The flight attendant allegedly threatened the passenger, Geoff Fearns, saying he would be removed in handcuffs if necessary. The reason, according to Fearns, was that they needed the seat "for somebody more important who came at the last minute."

In today's competitive airline business, carriers constantly are operating on the tipping point of customer expectations, investor demands and regulatory requirements. Oh, let's not forget the weather.

Earlier this month, Delta Air Lines' hub at Atlanta was hit with a fierce storm that disrupted the carrier's operations throughout its system. Delta officials still are awarding travel vouchers or bonus miles to travelers as a result of the disaster.


In a quarterly financial update, Delta acknowledged that the storm and the operational meltdown that followed will cost approximately $125 million.

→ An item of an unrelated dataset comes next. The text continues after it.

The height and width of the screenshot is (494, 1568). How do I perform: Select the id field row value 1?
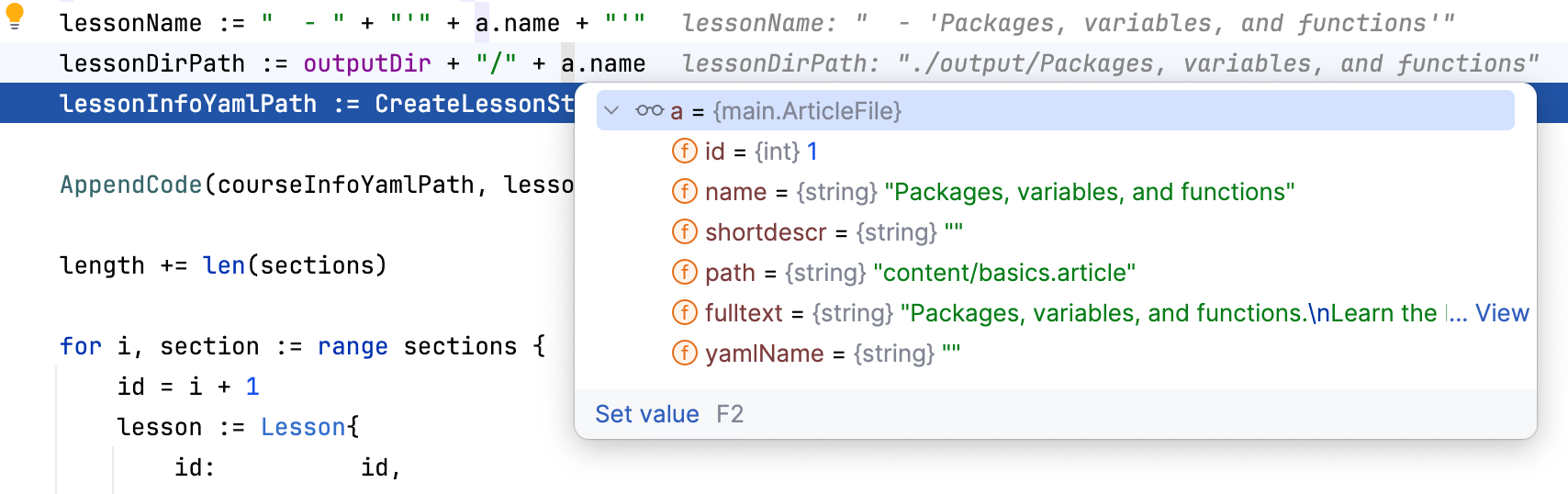[812, 152]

Frequent fliers know that flying on airliners that are increasingly jammed to capacity calls for some adjustments. Most of those adjustments cost money. Your own money. Those travelers who do not fly as often should take heed to avoid nasty travel surprises.

Let's start with your ticket. More airlines charge for things that used to be free. I know — shocker. This has been the case for years now, but it's still upsetting to me when booking a reservation that I must pay to reserve a seat, to check a bag or to reserve a meal.

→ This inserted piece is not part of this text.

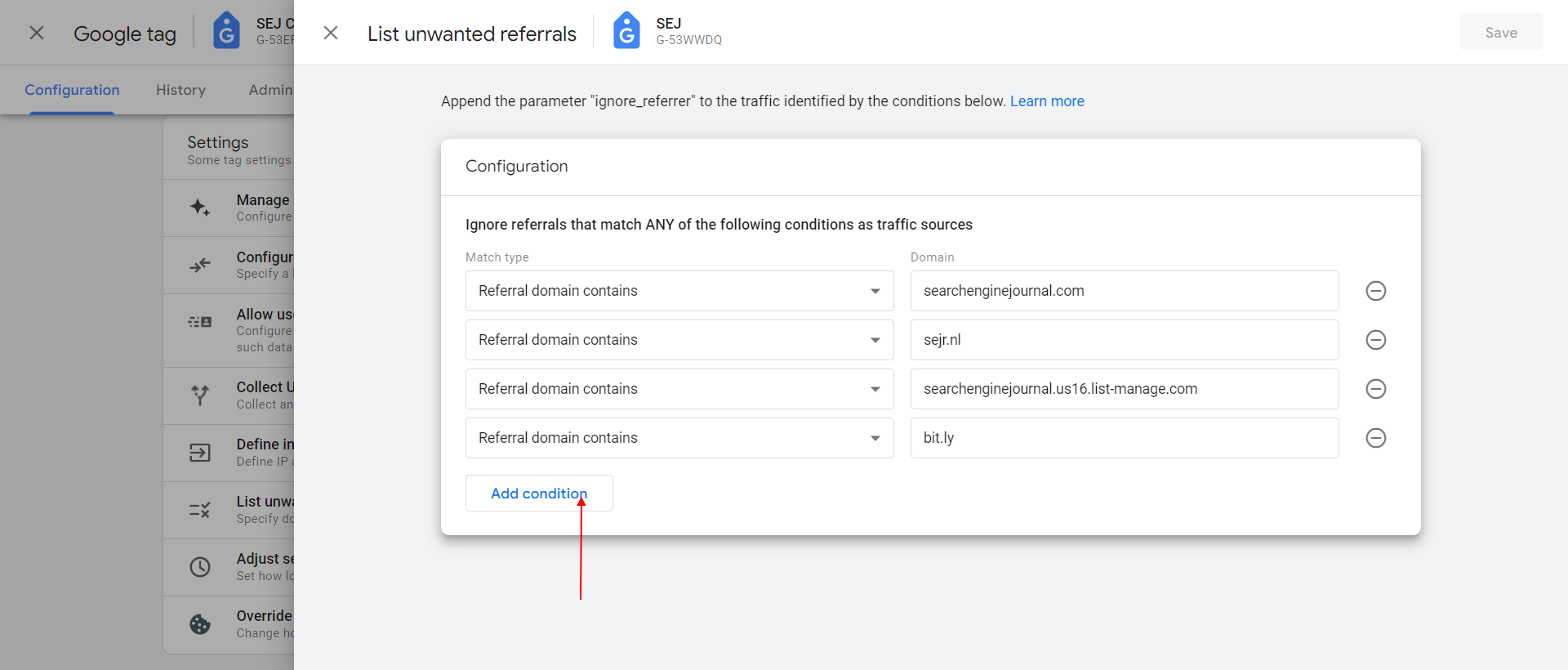
Task: Close the List unwanted referrals panel
Action: coord(331,33)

When I booked a Lufthansa flight last year, they had a special "bundle" that included a checked bag, a reserved seat and a meal. I refused that, but ended up paying extra for a bag and an aisle seat.

On a return flight from Barcelona on Lufthansa, the gate agent insisted on charging $400 for a case of wine. Not for the wine — but only for the box to be shipped first to Frankfurt and then to Anchorage.

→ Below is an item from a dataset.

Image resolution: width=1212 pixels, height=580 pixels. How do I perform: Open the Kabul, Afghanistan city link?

It was our third bag, and we were over our weight limit. We went around and around as the clock ticked closer to the departure time. In the end, we paid the fee. After all, it was really good wine. Not that good — but I didn't want to abandon it at the counter.

Being nickel-and-dimed usually is not a deal-breaker for travelers, but it definitely adds extra tension on top of everything else. Just ask a flight attendant who has to tell a passenger that they don't accept cash … only credit cards.

One of the worst tension-triggers at the airports is the TSA checkpoint. I won't get into the metrics of the TSA program. But the whole body-scanning, shoe-sniffing, finger-poking mess puts everyone on edge.

After the TSA checkpoint, there are several bars and lounges at most major airports. Who can blame the hapless traveler for self-medicating with a couple of drinks. Of course, if there's a canceled or delayed flight, the traveler may opt for another drink or two — and that may be a problem later on.

Is your flight overbooked? Many flights are intentionally booked past capacity, and airlines have policies for getting people to give up their seats. That usually involves paying people with vouchers, airline miles or cash. Normally the system works pretty well — until it doesn't.

Once, I was booked in first class on Alaska Airlines, from Seattle to Boston. But when I went to board the plane, I found that I was "reaccommodated" to a middle seat in coach.

Was I upset? Yes. Did I take it up with the airline after the flight? Yes. Was the process frustrating and time-consuming? Yes, but it was worth it to get the airline to acknowledge the foul-up.

These days, in addition to the extra fees and the tension-triggers built into the travel experience, more flights are operating completely full.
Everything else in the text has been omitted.